With the official launch of the world’s largest zero-emission vehicle today in South Africa by Anglo American at their Mogalakwena mine site, a truck that previously consumed nearly 1,000 gallons of diesel per day will now be fueled by green hydrogen produced on site using solar energy, and will emit nothing more than water vapor and warm water as it moves payloads of up to 300 metric tons up and out of the open pit mine.

Jonathan Gitlin of Ars Technica reports on the vehicle’s launch:

Mining will always be an inherently anti-environment activity to some degree due to the whole “digging stuff out of the ground” thing. But mining companies are a part of society, and as society as a whole looks for ways to decarbonize, so too does the mining industry.

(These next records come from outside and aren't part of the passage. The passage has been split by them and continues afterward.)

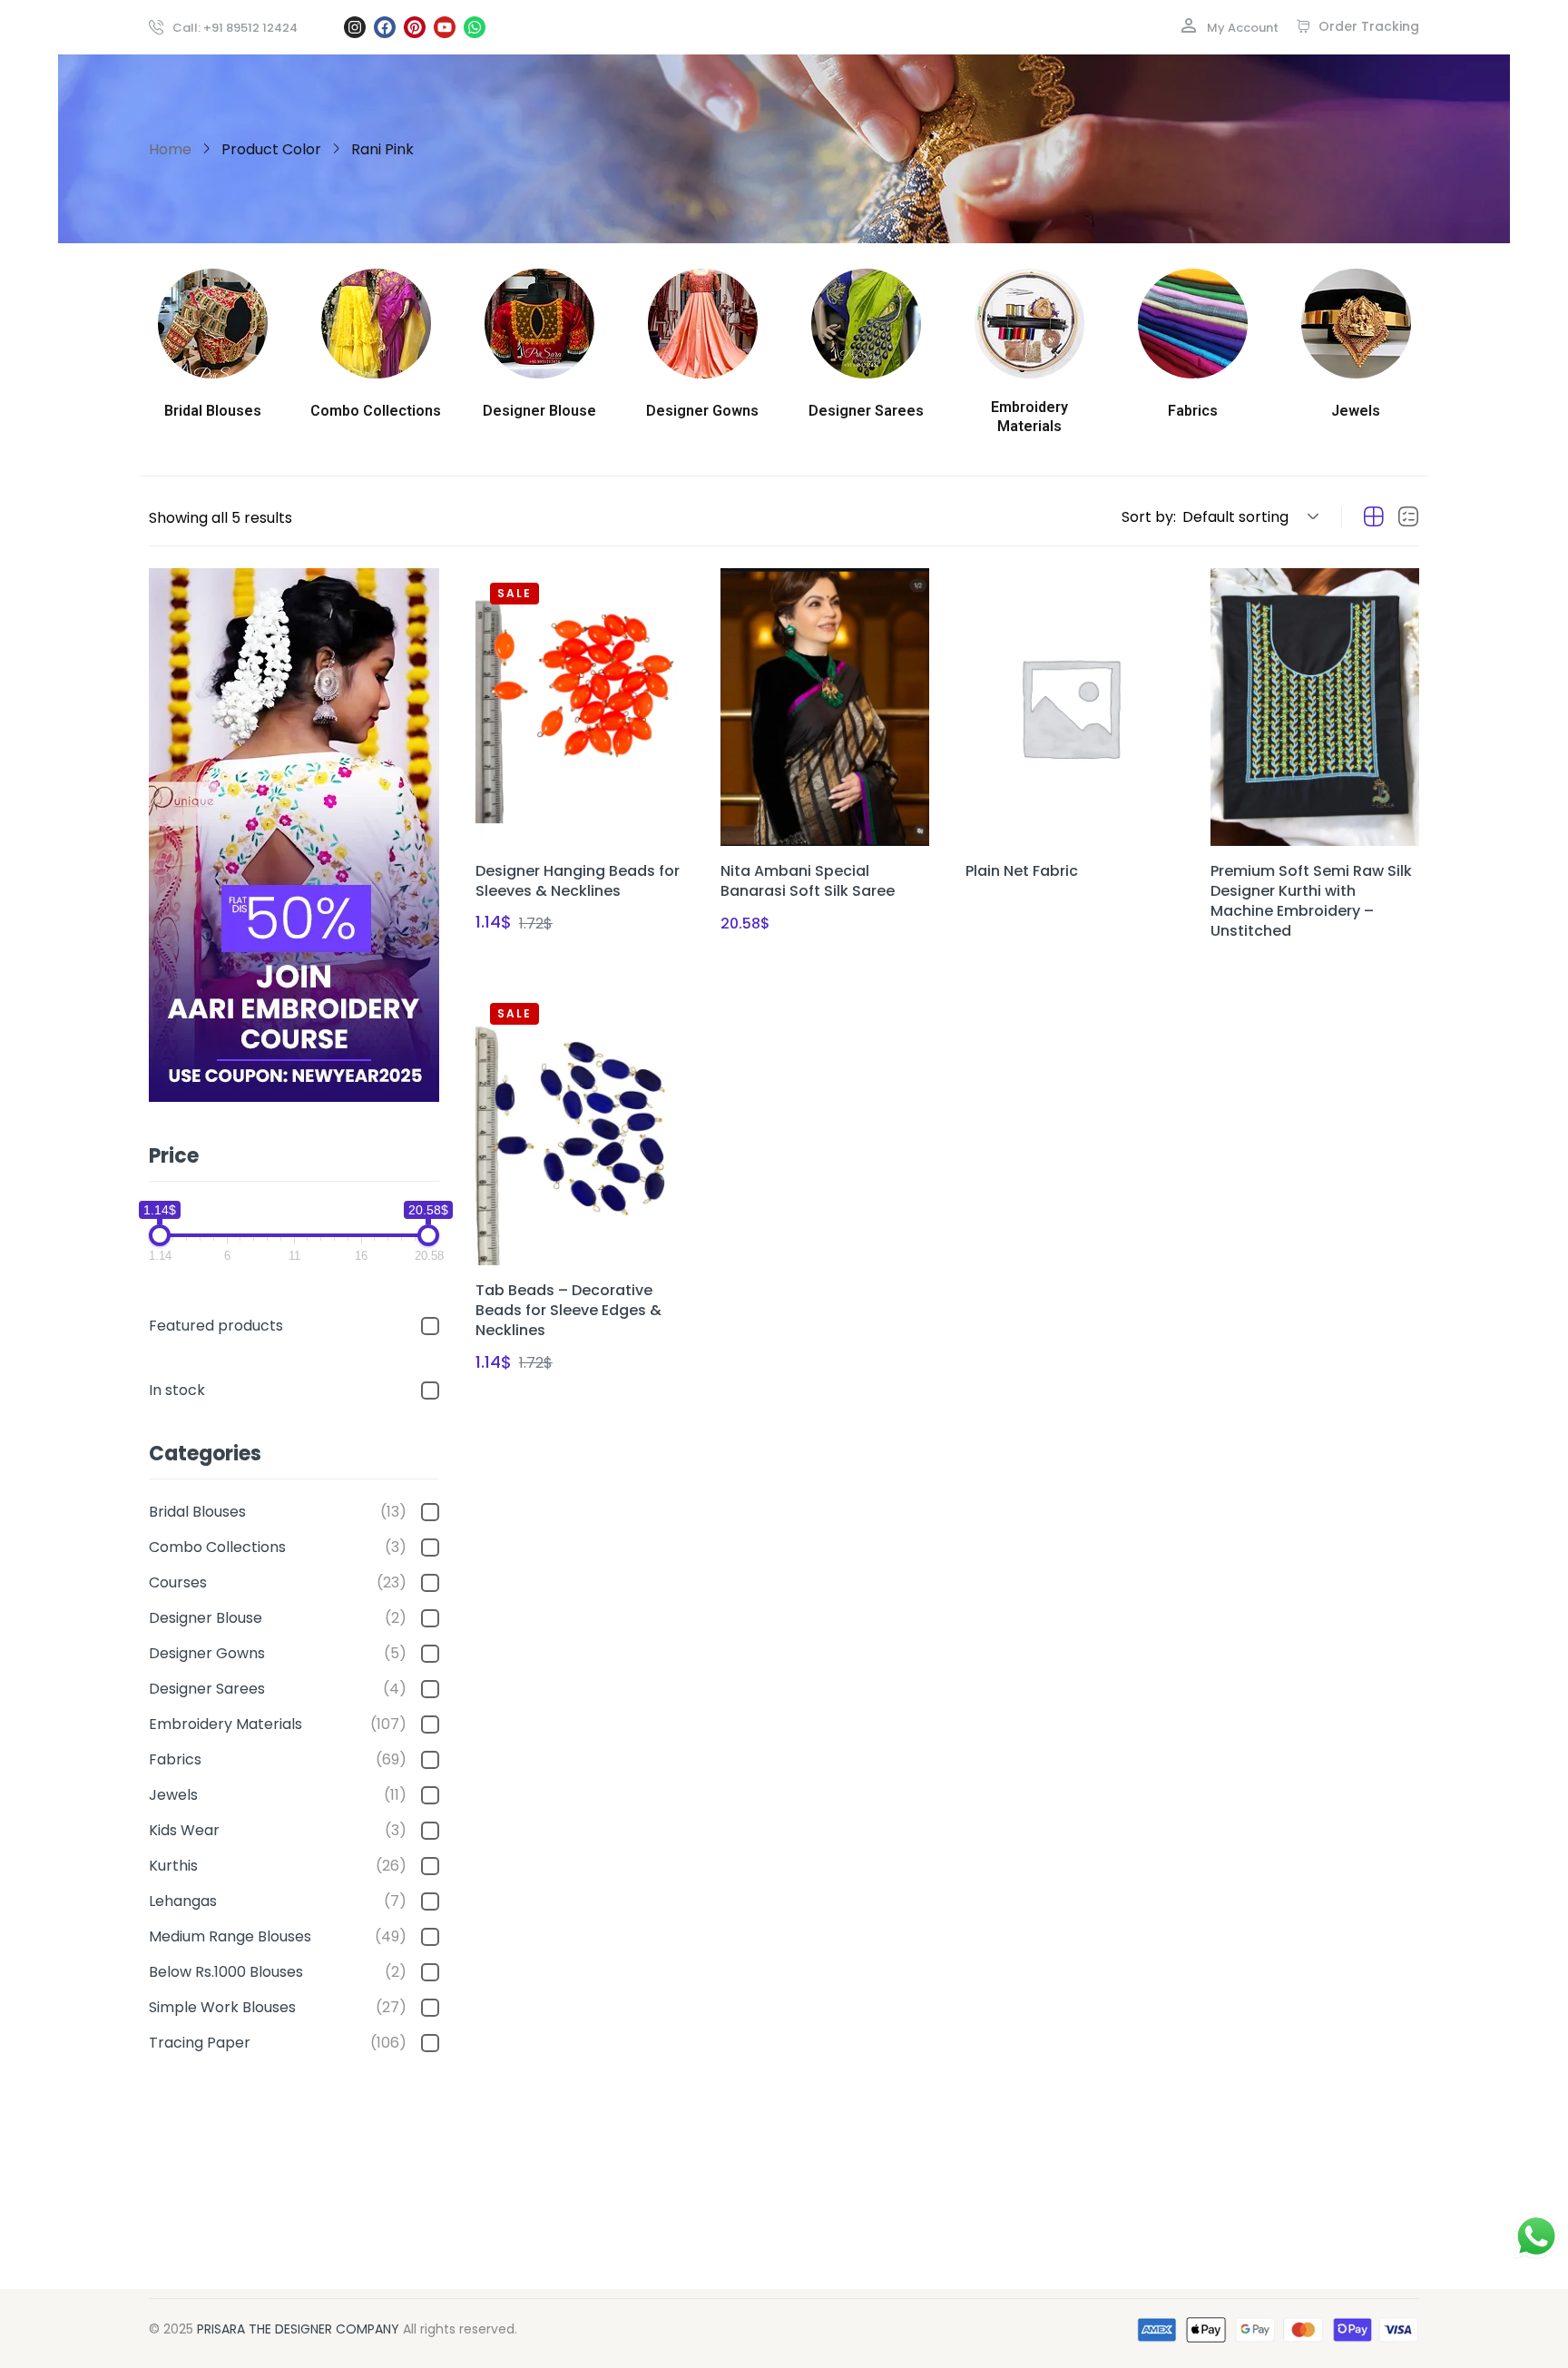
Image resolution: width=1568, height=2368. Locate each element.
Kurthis (278, 1865)
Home (170, 149)
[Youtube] (445, 27)
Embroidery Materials (278, 1724)
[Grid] (1374, 517)
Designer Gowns (278, 1653)
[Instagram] (355, 27)
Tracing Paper (278, 2042)
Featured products (216, 1325)
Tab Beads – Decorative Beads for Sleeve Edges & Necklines (568, 1310)
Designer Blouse (278, 1617)
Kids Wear (278, 1830)
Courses (278, 1582)
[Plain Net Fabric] (1069, 707)
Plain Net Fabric (1021, 870)
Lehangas (278, 1901)
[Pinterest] (415, 27)
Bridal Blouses (278, 1511)
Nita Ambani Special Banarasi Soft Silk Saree (807, 880)
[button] (1247, 517)
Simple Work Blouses (278, 2007)
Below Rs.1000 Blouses (278, 1971)
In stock (177, 1390)
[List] (1408, 517)
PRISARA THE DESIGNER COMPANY (298, 2329)
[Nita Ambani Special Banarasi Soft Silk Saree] (824, 707)
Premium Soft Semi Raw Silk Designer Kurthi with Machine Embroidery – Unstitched (1311, 900)
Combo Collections (278, 1547)
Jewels (278, 1794)
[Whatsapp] (474, 27)
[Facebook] (385, 27)
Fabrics (278, 1759)
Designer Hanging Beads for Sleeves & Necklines (577, 880)
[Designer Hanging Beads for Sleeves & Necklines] (579, 707)
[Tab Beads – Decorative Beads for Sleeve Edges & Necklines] (579, 1127)
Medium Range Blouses (278, 1936)
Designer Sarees (278, 1688)
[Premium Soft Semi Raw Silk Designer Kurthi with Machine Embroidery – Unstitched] (1314, 707)
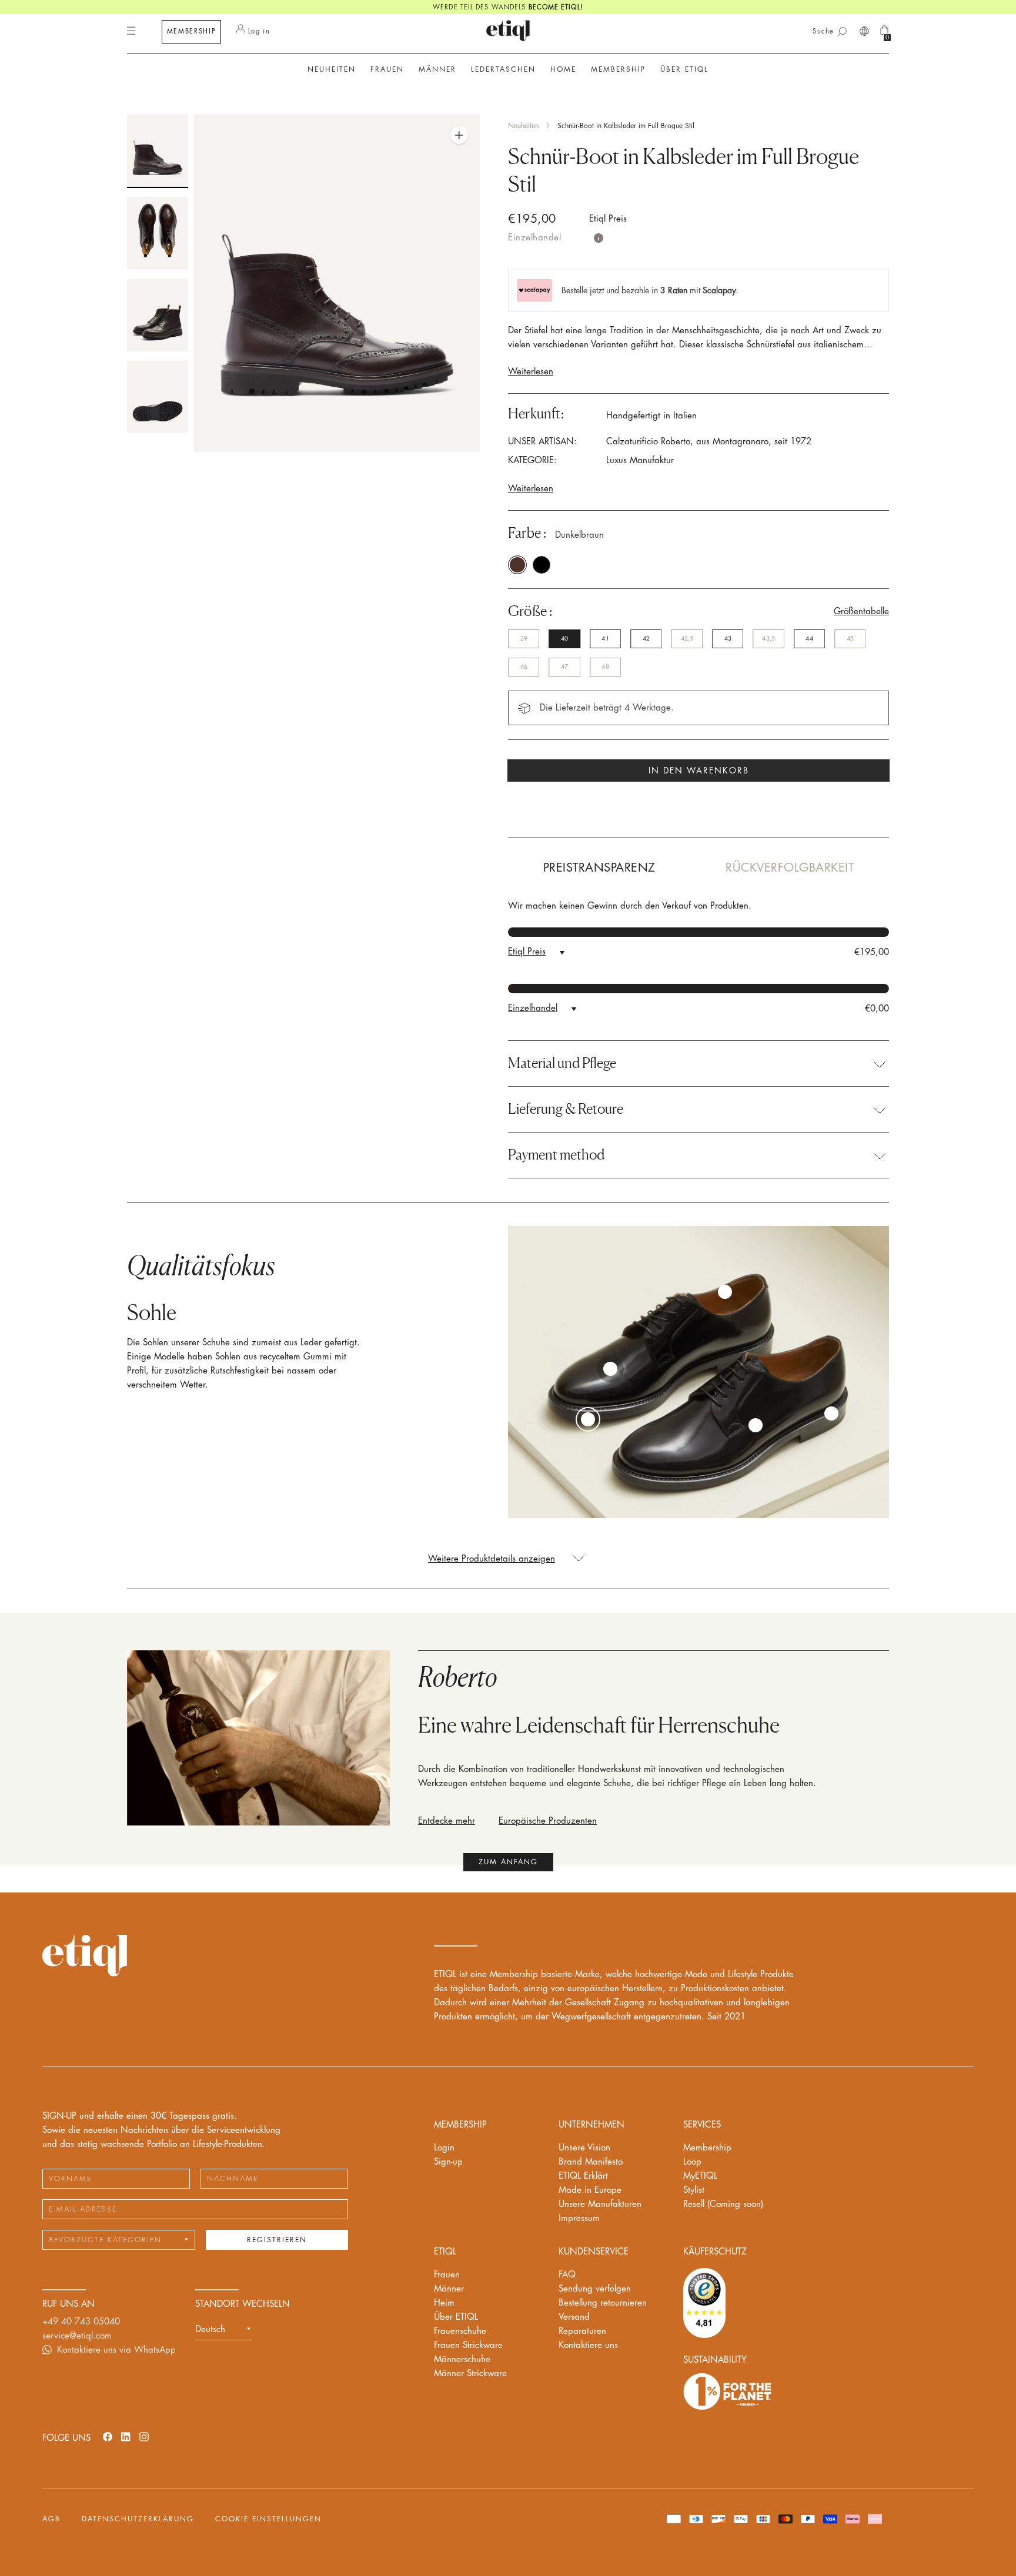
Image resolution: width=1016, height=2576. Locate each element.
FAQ (567, 2274)
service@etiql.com (77, 2336)
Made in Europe (590, 2190)
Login (444, 2147)
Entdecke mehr (446, 1821)
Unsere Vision (584, 2147)
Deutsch (210, 2329)
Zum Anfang (508, 1861)
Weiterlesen (530, 371)
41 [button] (605, 639)
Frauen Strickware (468, 2345)
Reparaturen (582, 2331)
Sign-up (448, 2162)
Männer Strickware (470, 2373)
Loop (692, 2162)
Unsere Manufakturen (600, 2204)
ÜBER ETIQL (684, 69)
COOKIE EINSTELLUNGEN (268, 2519)
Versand (574, 2317)
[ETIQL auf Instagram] (144, 2436)
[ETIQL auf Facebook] (107, 2436)
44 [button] (809, 639)
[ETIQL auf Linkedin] (126, 2436)
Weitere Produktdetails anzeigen (491, 1559)
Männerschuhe (462, 2359)
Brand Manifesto (591, 2162)
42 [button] (646, 639)
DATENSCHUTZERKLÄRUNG (138, 2519)
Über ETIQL (456, 2317)
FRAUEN (387, 69)
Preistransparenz (599, 868)
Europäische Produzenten (548, 1821)
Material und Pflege (562, 1063)
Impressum (579, 2218)
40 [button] (564, 639)
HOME (563, 69)
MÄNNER (437, 69)
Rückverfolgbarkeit (790, 868)
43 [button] (727, 639)
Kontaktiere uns (588, 2345)
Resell (723, 2204)
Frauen (447, 2274)
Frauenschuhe (460, 2331)
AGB (51, 2519)
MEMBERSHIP (191, 31)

In South Africa, mining company Anglo American wants to set an example at its platinum mine in Mogalakwena, which has become home to one of the world’s largest electric vehicles—a 210-metric-ton (463,000-lb) truck powered by hydrogen fuel cells.

The nuGen haul truck started life as a Komatsu 930E with a diesel-electric powertrain, in which a 16-cylinder engine acted as a generator to power the truck’s electric traction motors. Now, that diesel engine is gone, and the haul truck’s traction motors are powered by eight 100 kW hydrogen fuel cell modules from Ballard and a lithium-ion battery pack from Williams Advanced Engineering capable of outputting 1.1 MW, integrated by First Mode in Seattle.

“At First Mode, we know we are at a ‘fire-everything’ moment. The urgency in front of us requires that we deploy every tool and every technology to battle climate change,” said Chris Voorhees, president and CEO of First Mode. “I’m so proud of the team and our partnership with Anglo American, focused on decarbonization at the source to effect the meaningful, necessary change we all seek. We hope that this zero-emission clean energy breakthrough will inspire others to create significant action in the fight for our planet.”